Он повернулся и, не торопясь, отошел к трапу.

Оставшийся проводил его глазами и, только когда тот стал уже спускаться вниз, сделал порывистое движение к нему, но тотчас же овладел собой и с деланным вниманием начал смотреть на отраженные в воде огни…

— Пренеприятная история! — раздался за его спиной чей-то басок.

Обернувшись, он увидел знакомую фигуру доктора Сирненко.

— Пренеприятная история! — повторил доктор, покачивая коротко остриженной головой и усаживаясь в плетеное кресло рядом. — Там дамы такую страсть подняли, вот я и вышел освежиться… Поднялся наверх — тут и звезды, и море, и мазут на море блестит — поэзия! В мечтательность погрузиться собирался, право! Однако, слышу — голоса, и голоса знакомые.

— И вы, вместо «мечтательности», шпионажем занялись?..

— Случайно услышал небезынтересный разговор — не затыкать же себе уши!

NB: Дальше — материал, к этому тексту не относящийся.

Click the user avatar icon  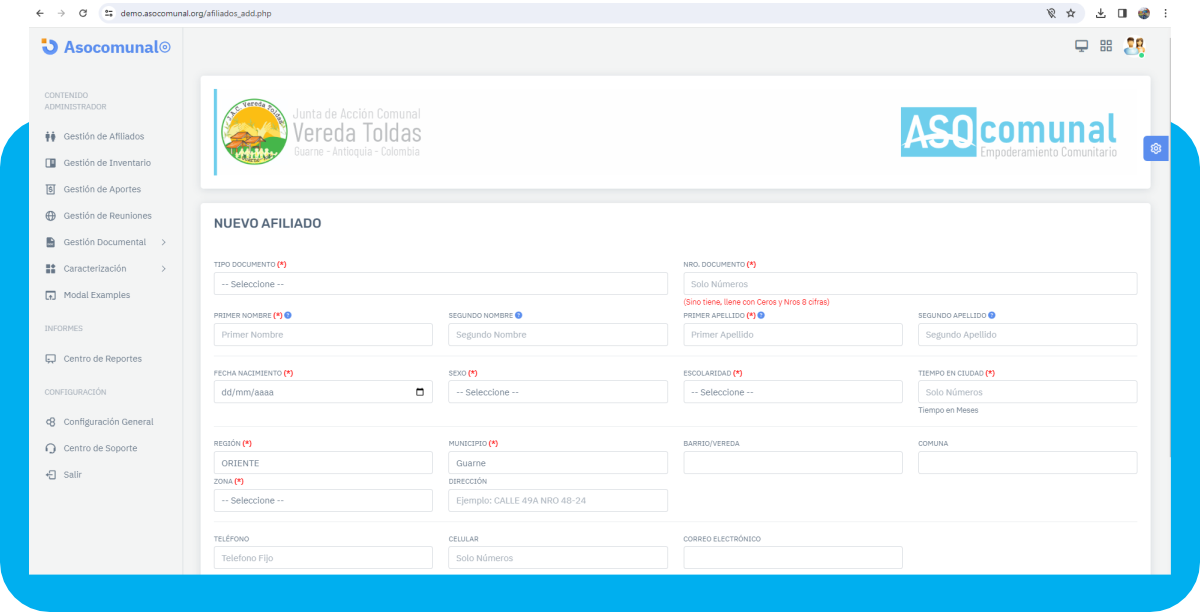(1133, 46)
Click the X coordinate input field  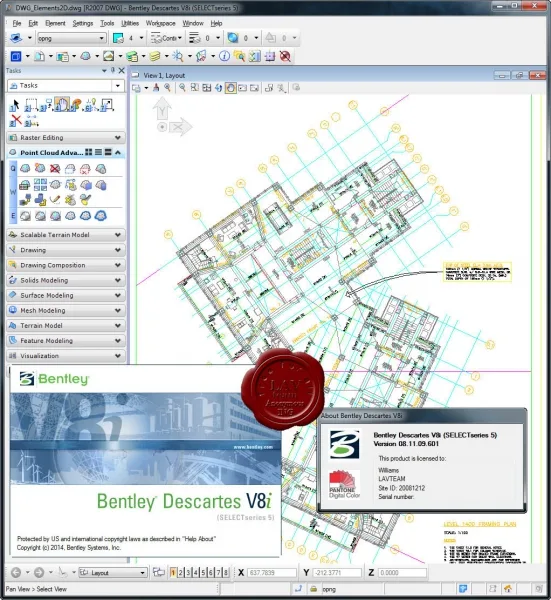272,572
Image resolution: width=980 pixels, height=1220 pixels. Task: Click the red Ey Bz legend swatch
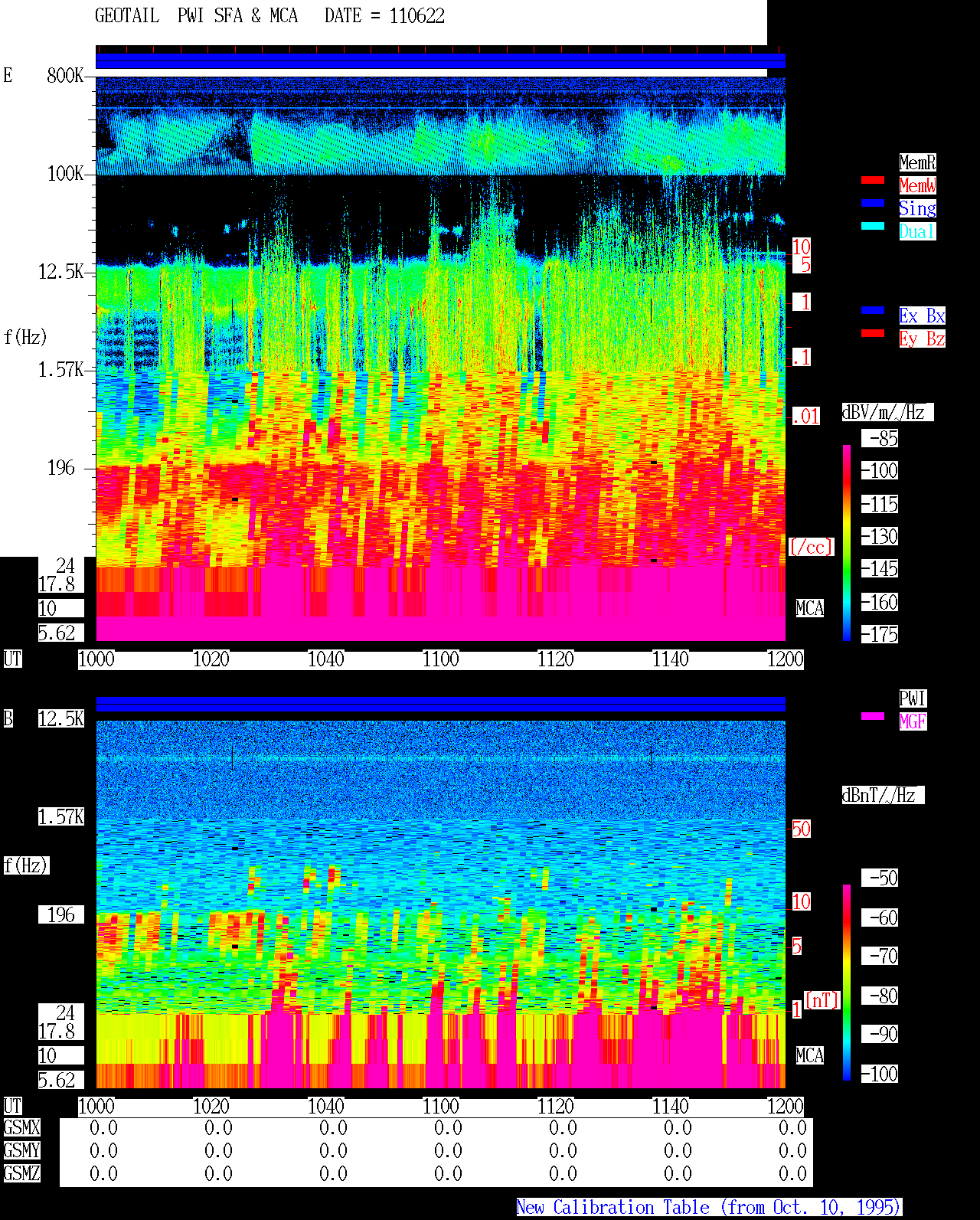click(x=873, y=333)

С господином Пургальским разругаться изволили?

— А если бы и так?

— Да ничего, — мое ведь дело — сторона!.. А только не мешало бы вам, вьюнош милый, обзавестись теперь тросточкой с клинком внутри, да подлиннее!..

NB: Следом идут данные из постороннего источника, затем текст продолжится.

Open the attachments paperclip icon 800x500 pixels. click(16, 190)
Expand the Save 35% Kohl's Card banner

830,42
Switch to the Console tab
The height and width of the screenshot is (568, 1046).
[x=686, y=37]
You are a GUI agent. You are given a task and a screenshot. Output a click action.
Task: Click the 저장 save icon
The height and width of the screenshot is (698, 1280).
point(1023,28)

— Какие мерзости вы говорите…

— Житейский опыт говорит — не я… Вот помяните мое слово, Аркадий Павлович, — встречаться с Пургальским в местах уединенных, хотя бы и живописных, не рискуйте!

Молодой человек еще ничего не успел ответить, как над палубой разнесся смешанный гул многих голосов, веселые восклицания, смех, и оба собеседника очутились в центре оживленной группы пассажиров.

— Так вот вы где! — звучно раскатился голос капитана. — Дамы справляются, куда это исчезли наши два Аякса? А они под открытым небом мировые вопросы разрешают…

— Я, однако, не вижу здесь Аяксов, капитан, — вставил гладко выбритый высокий и худой брюнет Норский. — Скорее: юный Фауст и располневший Мефистофель!

— И вы правы, Николай Львович, — «их нет и не будет уж вечно».